Of course politics is not the only thing covered on Huffington. Today you can also read about why Vegan is the new Adkins (please! it's not a fad!) and best of all, a beautiful story that made me cry, "Ten Small Ways to Change The World". This story that is actually on Beliefnet will touch you.
Is there one small thing that you have done today to change the world? I better get crackin'!
Wednesday, July 23, 2008
Okay, I am an Obamaniac. I have the bumper sticker and the monthly contributions to prove it. I promised myself when he made me cry at the Democratic Convention that if he ran, I would be his supporter.
It started out a bit challenging, as I would have been a Hillary supporter, but to be honest with you, Obama simply spoke to us. Our hearts and thankfully, the hearts of so many others in not only our country, but our planet.

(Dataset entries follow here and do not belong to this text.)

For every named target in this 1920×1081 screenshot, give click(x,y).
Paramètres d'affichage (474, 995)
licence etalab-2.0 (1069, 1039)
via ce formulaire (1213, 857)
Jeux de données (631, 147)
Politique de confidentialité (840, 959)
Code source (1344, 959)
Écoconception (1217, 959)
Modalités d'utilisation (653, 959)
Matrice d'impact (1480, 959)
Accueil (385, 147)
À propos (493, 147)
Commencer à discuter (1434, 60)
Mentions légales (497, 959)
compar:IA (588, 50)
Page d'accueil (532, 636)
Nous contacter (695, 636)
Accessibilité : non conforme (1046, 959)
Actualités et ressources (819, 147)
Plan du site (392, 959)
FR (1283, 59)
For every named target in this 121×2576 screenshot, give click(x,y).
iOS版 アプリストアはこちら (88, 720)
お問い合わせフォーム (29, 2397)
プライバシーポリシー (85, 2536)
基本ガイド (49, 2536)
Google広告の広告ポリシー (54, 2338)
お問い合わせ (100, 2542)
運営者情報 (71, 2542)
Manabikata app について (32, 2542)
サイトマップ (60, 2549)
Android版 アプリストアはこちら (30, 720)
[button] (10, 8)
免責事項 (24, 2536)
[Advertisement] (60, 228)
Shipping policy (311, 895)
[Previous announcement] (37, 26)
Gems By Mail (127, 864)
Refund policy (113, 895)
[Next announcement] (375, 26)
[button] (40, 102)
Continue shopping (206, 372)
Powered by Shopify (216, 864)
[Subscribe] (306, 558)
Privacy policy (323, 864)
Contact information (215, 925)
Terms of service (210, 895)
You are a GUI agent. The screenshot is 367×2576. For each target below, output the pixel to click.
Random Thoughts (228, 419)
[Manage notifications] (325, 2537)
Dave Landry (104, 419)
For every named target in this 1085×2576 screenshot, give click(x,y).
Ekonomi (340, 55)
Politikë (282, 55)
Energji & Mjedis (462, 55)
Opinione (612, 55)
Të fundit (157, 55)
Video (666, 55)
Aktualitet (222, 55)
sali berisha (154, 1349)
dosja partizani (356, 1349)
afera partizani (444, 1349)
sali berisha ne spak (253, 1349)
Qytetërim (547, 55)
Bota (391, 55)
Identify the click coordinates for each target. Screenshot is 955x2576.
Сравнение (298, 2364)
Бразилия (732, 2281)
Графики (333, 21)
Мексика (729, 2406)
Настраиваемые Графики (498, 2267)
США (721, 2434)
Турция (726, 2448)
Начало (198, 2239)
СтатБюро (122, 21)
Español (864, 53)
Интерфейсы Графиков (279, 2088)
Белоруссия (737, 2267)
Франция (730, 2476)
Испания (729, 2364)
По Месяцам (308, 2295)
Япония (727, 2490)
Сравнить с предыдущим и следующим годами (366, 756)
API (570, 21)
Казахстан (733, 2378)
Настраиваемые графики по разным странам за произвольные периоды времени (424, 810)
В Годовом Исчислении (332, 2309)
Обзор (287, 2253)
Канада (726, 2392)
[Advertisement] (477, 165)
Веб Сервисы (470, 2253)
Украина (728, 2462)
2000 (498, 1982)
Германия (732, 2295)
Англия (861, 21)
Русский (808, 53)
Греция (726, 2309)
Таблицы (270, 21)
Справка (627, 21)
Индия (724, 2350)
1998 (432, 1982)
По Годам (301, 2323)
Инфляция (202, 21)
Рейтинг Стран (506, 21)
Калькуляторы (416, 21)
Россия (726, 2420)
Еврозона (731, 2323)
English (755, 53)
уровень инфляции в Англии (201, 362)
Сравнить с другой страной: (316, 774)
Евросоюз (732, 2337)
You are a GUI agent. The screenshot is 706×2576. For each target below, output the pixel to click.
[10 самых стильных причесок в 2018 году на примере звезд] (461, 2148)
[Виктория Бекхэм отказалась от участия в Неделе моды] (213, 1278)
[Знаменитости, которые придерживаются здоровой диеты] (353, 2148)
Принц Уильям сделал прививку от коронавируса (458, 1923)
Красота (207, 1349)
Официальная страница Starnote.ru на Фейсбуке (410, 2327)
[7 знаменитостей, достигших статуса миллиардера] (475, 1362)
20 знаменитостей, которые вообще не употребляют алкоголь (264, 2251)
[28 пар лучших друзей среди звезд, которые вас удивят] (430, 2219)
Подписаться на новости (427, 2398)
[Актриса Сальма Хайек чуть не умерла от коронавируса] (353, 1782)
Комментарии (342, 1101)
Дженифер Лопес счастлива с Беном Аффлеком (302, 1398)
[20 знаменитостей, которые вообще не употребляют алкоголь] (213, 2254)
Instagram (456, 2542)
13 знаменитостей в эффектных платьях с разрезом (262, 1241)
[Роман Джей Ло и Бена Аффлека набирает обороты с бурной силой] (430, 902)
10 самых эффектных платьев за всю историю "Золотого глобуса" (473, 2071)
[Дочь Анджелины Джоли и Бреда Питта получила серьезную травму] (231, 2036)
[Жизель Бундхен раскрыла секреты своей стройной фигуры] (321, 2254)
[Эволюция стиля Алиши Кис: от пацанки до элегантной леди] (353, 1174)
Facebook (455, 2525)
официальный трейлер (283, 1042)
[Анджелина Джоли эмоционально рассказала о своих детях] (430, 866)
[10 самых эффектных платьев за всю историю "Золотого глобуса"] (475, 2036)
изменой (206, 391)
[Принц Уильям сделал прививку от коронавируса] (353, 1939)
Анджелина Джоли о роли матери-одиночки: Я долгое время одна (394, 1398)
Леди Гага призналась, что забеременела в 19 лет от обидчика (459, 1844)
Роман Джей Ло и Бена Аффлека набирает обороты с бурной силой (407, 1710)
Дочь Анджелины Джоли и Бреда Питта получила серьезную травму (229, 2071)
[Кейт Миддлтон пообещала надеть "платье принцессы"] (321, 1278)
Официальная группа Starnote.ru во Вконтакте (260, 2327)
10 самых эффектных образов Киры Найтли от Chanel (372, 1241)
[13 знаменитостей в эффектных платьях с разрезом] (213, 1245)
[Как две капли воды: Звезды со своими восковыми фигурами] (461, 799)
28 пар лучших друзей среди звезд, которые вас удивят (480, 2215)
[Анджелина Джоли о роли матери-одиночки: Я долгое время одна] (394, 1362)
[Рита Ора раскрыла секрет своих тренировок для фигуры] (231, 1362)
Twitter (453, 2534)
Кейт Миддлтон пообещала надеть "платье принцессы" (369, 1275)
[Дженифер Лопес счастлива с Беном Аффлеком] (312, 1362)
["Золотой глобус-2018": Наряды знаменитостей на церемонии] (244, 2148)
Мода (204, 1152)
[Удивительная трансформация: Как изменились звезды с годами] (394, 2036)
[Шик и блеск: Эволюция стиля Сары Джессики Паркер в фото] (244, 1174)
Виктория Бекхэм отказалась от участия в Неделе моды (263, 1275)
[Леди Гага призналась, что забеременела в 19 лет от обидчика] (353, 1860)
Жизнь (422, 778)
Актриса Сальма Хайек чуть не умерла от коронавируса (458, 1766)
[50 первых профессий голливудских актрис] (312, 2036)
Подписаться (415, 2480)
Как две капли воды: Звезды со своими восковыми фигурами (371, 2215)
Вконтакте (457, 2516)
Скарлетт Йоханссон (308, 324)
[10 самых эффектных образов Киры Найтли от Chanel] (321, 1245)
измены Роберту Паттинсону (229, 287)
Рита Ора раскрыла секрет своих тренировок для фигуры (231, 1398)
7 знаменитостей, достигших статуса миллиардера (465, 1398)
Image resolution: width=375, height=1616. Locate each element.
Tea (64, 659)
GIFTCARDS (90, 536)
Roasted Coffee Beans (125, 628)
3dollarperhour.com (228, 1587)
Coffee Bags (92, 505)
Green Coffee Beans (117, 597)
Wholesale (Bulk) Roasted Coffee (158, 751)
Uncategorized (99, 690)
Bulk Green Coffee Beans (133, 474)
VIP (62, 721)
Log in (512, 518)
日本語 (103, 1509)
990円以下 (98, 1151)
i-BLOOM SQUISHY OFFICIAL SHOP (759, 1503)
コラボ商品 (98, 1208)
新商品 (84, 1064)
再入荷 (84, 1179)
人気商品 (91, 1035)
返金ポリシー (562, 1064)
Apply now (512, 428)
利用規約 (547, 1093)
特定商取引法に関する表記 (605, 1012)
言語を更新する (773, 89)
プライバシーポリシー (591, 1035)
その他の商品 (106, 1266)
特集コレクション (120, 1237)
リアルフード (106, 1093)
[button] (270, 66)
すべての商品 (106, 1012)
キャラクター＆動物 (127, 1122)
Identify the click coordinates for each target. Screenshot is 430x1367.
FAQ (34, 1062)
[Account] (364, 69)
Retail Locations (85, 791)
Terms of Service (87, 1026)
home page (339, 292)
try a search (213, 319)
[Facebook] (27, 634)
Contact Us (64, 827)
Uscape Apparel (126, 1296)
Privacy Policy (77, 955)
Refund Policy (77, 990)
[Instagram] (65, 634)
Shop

This week's global Obama tour is proving to the rest of the world that we ARE still the most awesome country on the planet. My patriotism has soared through this election process - as well as my hope in our future.
Please check out Maureen Dowd's NYTimes column (she publishes every Sunday and Wednesday). She is truly insightful and her wry humor is second to none. http://www.nytimes.com
Tuesday, July 22, 2008
About 7 years ago I was diagnosed with hypothyroidism. What has happened recently has become one of the inspirations for this blog.
I met a Kundalini Yoga instructor via his own blog, Krishan Singh: http://www.kundaliniyogablog.com/
He has been researching the possibility of utilizing KY to address hypothyroidism by working on your 5th Chakra (throat). Interesting thing is, my last blood test came back showing improvement, so I think that there's something to this!
I have only just begun a 40 day Sadhana that includes a 5th Chakra Kriya. Will let you know how it's going, in case you would like to try something like this for yourself, if you suffer from hypothyroidism, too.
Monday, July 21, 2008
I promptly tore out the page and put it on my desk. Called the phone number on the article first thing this morning and I have to admit - I am so excited about this!
You see, I have been a gardener all of my life. It started out when my children were young and we had no backyard, just an apartment patio. We grew container tomatoes that my son got in the habit of eating the second they were ripe. He is now 27 years old and still has a "thing" for fresh garden tomatoes.
Living in Tucson provides me almost a year-round garden. The garden never gets "put to sleep". We have fresh herbs and vegies. We would also have fresh fruit if I could find a better way to keep the birds out. Our scary owl looks pretty tore-up. His scary days are long gone. I have taken to hanging tin foil and my husband claims that's the old-school ghetto in me coming out.